Cordbg / MDbg don’t have any language services.
2) A Debugger extensibility model. MDbg, Visual Studio, and Windbg (and likely every other major debugger out there) all have their own extensibility models. These extensions may be very primitive or very sophisticated, such as VS’s visualizers.
3) Pseudo-standard protocols. There are some informal ‘protocols’ on top of ICorDebug that are reasonable enough that multiple debuggers can implement them. For example:
o performing function evaluation on ToString() or properties (though have an option to disable this, since func-eval can be evil).
o display the Message property from an exception object when an exception is thrown.
o Using the DebuggerNonUserCode attribute for Just-my-code debugging.
o A whole bunch of additional attributes for advising a debugger how to display an object in an inspection window.
As the CLR looks at debugging more strange languages that don’t map so nicely to IL, we’ll need to explore if there are other psuedo-protocols that we should advertise. Leave a comment if you have any ideas / suggestions.
Debugging things that don’t compile to IL?
So it’s great that the clr debugging services can work wonders debugging IL. But what if you want to debug something that’s not IL? For example, what if you want to debug an arbitrary table-based state machine? (Martin Platt brought up the example of debugging a yacc-like state machine here).

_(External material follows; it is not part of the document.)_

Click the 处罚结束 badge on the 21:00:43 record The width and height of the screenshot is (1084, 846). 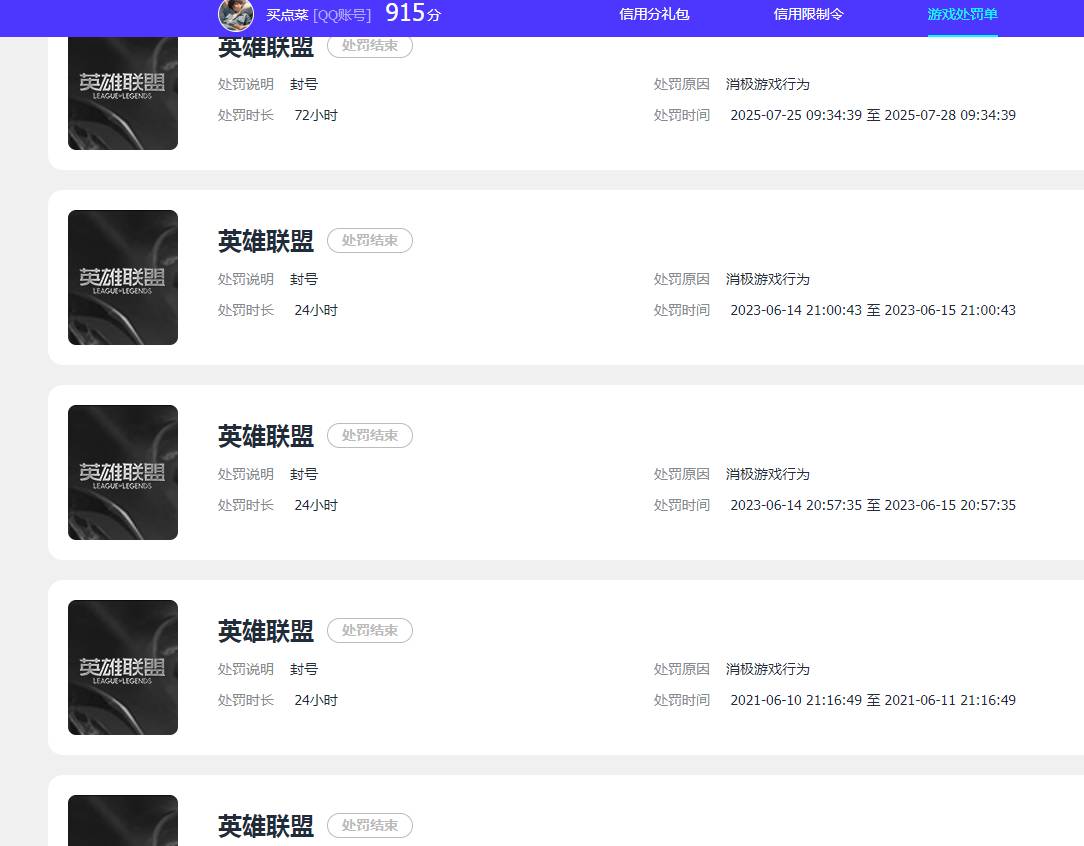click(370, 240)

Steve Steiner and I talked about this and had the following conclusions:
1) Ideally, if you can somehow compile the machine to IL, then do it and you’re golden! However, I’d guess if you could do this at compile time, you wouldn’t be using a state machine in the first place! Also, if you don’t normally compile the state machine, you won’t want to do it when debugging since that’s a radical behavior change and debuggers shouldn’t change behavior. That aside, you could do it using dynamically generated code. Unfortunately, if you use light-weight codegen, you can’t debug it. And if you use traditional reflection-emit, you need to put it in its own appdomain to unload it when you’re done.
2) Else consider a debugger extension to provide a tool window. For example, a VS add-in could inspect the state machine in the debuggee, and then output high-level information in a tool window.
3) create an auxiliary IL code snippet to just track sequence points. The state machine itself wouldn’t be compiled to IL, but it would create an auxiliary IL snippet which could have sequence points that map the state machine back to some psuedo-source (such as the yacc-input file). The state machine would then call into the IL snippets at stopping points. I’m still thinking about exactly what this would look like. If I can come up with something more specific, you can be sure that I’ll blog about it.